DirectSoundではストリームバッファの書き込みは排他制御で行う為に、IDirectSoundBuffer8のメソッドLock()を呼び出して、書き込みを行うストリームバッファのポインタを取得します。
取得したストリームバッファにオーディオデータを書き込んだら、Unlock()メソッドを呼び出して、ストリームバッファの排他制御を解除します。
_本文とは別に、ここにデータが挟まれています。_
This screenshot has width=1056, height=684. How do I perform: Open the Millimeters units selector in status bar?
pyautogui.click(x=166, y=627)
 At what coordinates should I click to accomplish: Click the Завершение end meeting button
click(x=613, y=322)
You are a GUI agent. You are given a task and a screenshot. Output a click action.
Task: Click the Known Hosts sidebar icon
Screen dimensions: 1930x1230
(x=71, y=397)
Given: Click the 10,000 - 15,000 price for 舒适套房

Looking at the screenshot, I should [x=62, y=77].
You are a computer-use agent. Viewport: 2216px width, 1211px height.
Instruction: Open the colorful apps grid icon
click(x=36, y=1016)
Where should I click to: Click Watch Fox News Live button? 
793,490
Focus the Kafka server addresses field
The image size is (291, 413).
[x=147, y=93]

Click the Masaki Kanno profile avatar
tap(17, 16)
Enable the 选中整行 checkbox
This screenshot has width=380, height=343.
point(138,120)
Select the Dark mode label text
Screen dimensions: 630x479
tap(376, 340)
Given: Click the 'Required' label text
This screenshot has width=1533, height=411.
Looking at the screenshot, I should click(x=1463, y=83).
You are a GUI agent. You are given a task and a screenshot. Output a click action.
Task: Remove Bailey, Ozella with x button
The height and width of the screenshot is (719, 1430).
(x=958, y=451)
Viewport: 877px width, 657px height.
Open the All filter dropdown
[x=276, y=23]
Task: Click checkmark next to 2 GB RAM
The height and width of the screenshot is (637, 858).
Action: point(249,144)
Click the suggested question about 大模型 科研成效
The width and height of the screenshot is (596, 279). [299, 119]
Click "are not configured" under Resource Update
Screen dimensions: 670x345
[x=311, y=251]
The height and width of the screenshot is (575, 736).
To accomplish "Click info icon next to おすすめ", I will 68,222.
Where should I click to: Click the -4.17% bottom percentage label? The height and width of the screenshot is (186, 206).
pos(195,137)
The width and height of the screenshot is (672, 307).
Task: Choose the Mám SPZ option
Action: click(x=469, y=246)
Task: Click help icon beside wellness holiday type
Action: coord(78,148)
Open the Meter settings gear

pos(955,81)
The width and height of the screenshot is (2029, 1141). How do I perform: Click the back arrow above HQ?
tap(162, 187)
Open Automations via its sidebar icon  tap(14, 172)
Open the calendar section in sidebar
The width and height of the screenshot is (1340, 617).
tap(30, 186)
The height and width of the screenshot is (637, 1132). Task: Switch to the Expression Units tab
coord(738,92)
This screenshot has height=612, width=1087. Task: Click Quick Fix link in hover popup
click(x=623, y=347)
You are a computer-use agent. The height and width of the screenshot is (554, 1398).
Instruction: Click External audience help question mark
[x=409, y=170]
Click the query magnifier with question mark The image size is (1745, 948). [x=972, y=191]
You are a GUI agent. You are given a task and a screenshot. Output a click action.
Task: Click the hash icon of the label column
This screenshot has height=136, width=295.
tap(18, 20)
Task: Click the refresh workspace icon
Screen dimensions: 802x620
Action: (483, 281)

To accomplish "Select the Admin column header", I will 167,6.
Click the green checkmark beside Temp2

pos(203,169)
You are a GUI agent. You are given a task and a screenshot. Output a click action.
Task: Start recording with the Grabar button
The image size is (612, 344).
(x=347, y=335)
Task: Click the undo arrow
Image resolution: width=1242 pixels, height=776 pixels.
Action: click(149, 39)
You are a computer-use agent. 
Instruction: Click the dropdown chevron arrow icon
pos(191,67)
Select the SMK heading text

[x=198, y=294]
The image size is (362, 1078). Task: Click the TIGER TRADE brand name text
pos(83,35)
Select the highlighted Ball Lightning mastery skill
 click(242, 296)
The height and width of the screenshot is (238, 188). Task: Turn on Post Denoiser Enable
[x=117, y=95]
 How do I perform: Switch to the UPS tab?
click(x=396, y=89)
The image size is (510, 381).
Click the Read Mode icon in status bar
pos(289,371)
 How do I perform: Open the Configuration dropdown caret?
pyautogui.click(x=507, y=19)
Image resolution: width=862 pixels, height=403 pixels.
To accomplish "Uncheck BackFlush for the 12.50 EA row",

HRESULT IDirectSoundBuffer8::Lock(
DWORD dwOffset,
DWORD dwBytes,
LPVOID * ppvAudioPtr1,
LPDWORD pdwAudioBytes1,
LPVOID * ppvAudioPtr2,
LPDWORD pdwAudioBytes2,
DWORD dwFlags )
引数 | 説明 |
---|---|
dwOffset | バッファの先頭からロック開始位置までのオフセット(バイト)。 |
dwBytes | ロックするバッファ部分のバイト数。 |
ppvAudioPtr1 | バッファのロックされた部分へのポインタを受け取る変数のポインタ。 |
pdwAudioBytes1 | ppvAudioPtr1 のブロックのバイト数を受け取る変数のポインタ。 |
ppvAudioPtr2 | 引数 dwBytes で指定したバイト数の途中でバッファの最後になってしまった場合、2番目にロックされた部分へのポインタを受け取る変数のポインタ。 |
pdwAudioBytes2 | ppvAudioPtr2 のブロックのバイト数を受け取る変数のポインタ。 |
dwFlags | 引数dwOffsetからロックするので0を指定します。 |
Lock()からの戻り値がDS_OKであれば、書き込み可能なストリームバッファのポインタが取得できます。
ストリームバッファの排他制御を解除するUnlock()メソッドは以下のとおりです。
HRESULT IDirectSoundBuffer8::Unlock(
LPVOID pvAudioPtr1,
DWORD dwAudioBytes1,
LPVOID pvAudioPtr2,
DWORD dwAudioBytes2 )
引数 | 説明 |
---|---|
pvAudioPtr1 | Lock()の ppvAudioPtr1 で取得したポインタ。 |
dwAudioBytes1 | pvAudioPtr1 のアドレスに書き込んだバイト数。 |
pvAudioPtr2 | Lock()の ppvAudioPtr2 で取得したポインタ。 |
dwAudioBytes2 | pvAudioPtr2 のアドレスに書き込んだバイト数。 |
Unlock()からの戻り値がDS_OKであれば、ストリームバッファの排他制御を解除できました。